Problem requirements
Quote word for word the lines of the rows below, from the line containing "Identify the location of menu-grafik: Grafik." down to the line containing "(295, 718).", including both.

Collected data
'''

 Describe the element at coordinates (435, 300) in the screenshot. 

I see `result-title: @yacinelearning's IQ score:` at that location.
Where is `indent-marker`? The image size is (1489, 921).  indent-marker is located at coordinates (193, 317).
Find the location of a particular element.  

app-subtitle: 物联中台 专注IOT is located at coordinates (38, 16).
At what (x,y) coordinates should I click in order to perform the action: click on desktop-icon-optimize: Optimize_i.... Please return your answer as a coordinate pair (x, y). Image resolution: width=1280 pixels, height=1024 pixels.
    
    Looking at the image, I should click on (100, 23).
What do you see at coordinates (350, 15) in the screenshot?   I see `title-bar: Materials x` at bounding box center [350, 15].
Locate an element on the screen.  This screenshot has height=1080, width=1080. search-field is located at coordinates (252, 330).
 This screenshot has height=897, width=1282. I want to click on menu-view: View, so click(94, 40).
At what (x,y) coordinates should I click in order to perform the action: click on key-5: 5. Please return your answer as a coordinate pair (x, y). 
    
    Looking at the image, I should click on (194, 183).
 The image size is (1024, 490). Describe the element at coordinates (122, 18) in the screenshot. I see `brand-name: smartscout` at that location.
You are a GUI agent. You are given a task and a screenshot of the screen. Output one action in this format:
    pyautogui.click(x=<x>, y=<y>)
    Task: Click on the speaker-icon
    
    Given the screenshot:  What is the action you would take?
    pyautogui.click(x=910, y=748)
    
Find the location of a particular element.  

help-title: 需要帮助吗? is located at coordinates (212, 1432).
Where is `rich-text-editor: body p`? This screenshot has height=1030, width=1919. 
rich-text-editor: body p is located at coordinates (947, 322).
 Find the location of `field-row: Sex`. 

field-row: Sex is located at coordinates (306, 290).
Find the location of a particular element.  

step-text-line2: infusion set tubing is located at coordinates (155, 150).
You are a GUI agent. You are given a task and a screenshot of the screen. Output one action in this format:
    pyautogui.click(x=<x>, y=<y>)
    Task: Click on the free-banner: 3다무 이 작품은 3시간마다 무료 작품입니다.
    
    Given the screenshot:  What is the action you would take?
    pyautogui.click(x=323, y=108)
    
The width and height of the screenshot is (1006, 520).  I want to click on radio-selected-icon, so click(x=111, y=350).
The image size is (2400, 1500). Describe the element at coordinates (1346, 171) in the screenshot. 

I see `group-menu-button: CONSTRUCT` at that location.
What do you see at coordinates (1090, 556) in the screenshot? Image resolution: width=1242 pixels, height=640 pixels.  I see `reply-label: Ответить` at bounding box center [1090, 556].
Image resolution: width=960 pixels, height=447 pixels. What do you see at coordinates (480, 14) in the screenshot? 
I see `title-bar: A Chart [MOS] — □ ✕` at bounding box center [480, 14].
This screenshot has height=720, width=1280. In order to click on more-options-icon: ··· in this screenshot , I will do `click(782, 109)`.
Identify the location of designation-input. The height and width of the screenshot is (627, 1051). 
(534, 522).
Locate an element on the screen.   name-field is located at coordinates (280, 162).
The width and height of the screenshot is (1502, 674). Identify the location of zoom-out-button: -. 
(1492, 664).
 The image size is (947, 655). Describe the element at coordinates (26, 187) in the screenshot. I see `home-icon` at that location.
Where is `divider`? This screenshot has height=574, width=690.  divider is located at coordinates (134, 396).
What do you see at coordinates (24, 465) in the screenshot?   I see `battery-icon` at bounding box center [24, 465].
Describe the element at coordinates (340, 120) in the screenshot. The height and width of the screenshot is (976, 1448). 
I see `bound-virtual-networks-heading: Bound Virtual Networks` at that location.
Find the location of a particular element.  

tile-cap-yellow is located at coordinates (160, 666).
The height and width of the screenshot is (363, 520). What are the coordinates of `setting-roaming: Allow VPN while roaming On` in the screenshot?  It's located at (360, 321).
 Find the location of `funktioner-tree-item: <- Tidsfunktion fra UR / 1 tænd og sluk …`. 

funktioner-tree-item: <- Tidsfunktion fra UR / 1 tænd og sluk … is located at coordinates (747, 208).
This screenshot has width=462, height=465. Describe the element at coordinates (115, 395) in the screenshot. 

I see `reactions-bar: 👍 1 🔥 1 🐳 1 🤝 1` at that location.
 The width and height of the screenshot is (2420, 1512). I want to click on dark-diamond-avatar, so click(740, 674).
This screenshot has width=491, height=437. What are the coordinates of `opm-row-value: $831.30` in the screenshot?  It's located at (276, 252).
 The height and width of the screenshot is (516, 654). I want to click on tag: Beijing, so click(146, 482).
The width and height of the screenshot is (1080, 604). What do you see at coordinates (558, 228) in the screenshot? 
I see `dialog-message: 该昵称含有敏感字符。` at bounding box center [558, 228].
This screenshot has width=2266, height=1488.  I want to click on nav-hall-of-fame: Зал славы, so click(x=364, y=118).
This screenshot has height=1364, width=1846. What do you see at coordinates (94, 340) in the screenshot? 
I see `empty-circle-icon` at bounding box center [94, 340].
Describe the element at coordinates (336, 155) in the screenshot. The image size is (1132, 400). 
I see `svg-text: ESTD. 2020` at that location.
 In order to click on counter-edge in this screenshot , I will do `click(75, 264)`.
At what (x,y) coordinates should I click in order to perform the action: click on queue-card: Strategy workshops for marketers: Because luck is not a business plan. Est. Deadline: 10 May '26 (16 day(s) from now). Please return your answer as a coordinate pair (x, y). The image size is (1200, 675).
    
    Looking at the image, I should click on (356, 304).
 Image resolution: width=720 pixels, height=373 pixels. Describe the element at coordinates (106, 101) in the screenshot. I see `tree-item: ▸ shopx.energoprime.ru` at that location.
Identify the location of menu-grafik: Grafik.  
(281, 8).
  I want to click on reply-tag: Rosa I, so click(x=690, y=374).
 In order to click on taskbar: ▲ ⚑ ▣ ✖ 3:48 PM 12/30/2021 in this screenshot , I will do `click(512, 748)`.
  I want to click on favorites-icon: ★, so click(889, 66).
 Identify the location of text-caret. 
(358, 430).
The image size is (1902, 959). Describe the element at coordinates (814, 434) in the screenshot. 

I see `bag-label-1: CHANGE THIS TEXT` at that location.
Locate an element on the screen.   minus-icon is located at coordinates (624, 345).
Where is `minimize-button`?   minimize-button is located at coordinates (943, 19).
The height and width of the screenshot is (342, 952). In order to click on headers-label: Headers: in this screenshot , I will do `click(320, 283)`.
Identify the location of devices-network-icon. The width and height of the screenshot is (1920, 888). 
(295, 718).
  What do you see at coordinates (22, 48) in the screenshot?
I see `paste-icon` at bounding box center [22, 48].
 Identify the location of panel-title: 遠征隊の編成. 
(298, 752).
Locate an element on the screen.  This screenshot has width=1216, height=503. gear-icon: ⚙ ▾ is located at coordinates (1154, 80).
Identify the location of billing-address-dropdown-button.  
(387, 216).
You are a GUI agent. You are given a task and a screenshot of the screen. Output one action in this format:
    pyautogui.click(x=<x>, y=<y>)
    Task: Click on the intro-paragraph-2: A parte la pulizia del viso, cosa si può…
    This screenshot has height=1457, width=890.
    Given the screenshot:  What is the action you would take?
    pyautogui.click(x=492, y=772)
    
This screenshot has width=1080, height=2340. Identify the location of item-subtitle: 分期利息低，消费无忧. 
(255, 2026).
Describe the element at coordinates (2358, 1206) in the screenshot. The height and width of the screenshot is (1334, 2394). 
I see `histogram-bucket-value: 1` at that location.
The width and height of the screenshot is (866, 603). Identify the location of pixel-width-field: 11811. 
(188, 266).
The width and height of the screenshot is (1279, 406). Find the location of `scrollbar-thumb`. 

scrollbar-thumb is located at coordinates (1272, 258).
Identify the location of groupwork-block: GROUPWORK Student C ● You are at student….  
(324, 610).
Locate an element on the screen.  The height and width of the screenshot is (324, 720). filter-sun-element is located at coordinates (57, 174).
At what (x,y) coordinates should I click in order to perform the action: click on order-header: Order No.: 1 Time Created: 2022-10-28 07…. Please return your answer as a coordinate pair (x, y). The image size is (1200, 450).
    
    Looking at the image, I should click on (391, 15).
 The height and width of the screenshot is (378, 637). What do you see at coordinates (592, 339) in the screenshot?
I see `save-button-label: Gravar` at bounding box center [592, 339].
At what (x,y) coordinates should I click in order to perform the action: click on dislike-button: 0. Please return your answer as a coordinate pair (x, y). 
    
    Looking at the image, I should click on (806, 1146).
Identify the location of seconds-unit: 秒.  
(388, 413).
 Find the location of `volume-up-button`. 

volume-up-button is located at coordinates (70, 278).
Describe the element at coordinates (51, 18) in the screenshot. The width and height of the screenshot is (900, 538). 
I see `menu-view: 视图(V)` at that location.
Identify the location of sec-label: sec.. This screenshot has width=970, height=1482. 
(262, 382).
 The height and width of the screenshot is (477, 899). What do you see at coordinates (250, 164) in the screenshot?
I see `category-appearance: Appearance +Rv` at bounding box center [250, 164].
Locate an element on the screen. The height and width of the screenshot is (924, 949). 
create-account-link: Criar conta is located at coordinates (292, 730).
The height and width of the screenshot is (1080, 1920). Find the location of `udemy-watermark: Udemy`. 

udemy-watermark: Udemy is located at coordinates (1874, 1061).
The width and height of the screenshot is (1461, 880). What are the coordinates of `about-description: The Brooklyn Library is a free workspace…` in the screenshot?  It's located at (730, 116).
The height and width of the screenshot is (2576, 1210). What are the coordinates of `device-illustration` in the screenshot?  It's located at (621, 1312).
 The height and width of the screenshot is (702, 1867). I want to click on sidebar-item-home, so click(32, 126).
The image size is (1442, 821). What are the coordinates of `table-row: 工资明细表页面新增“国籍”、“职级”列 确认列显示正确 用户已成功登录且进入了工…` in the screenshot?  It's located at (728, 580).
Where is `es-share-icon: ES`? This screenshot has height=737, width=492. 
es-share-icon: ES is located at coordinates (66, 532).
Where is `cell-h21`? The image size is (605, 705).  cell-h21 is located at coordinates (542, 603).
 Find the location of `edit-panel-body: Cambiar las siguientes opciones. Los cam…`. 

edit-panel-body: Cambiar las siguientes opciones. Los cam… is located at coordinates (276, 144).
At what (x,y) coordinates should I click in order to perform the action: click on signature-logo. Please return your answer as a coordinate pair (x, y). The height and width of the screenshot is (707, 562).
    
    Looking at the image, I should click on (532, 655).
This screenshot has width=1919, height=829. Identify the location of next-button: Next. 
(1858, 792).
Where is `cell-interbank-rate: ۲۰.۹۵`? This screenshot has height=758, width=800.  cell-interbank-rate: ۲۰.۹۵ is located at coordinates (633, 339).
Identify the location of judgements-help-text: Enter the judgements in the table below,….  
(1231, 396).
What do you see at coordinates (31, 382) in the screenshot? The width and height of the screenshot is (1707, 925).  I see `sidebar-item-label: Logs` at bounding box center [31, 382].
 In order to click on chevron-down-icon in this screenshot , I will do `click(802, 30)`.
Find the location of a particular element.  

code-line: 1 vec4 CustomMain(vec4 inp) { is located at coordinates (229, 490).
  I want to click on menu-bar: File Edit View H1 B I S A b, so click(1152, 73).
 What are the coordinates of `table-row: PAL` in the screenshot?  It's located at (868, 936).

'''

Answer section
Identify the location of menu-grafik: Grafik.  
(281, 8).
  I want to click on reply-tag: Rosa I, so click(x=690, y=374).
 In order to click on taskbar: ▲ ⚑ ▣ ✖ 3:48 PM 12/30/2021 in this screenshot , I will do `click(512, 748)`.
  I want to click on favorites-icon: ★, so click(889, 66).
 Identify the location of text-caret. 
(358, 430).
The image size is (1902, 959). Describe the element at coordinates (814, 434) in the screenshot. 

I see `bag-label-1: CHANGE THIS TEXT` at that location.
Locate an element on the screen.   minus-icon is located at coordinates (624, 345).
Where is `minimize-button`?   minimize-button is located at coordinates (943, 19).
The height and width of the screenshot is (342, 952). In order to click on headers-label: Headers: in this screenshot , I will do `click(320, 283)`.
Identify the location of devices-network-icon. The width and height of the screenshot is (1920, 888). 
(295, 718).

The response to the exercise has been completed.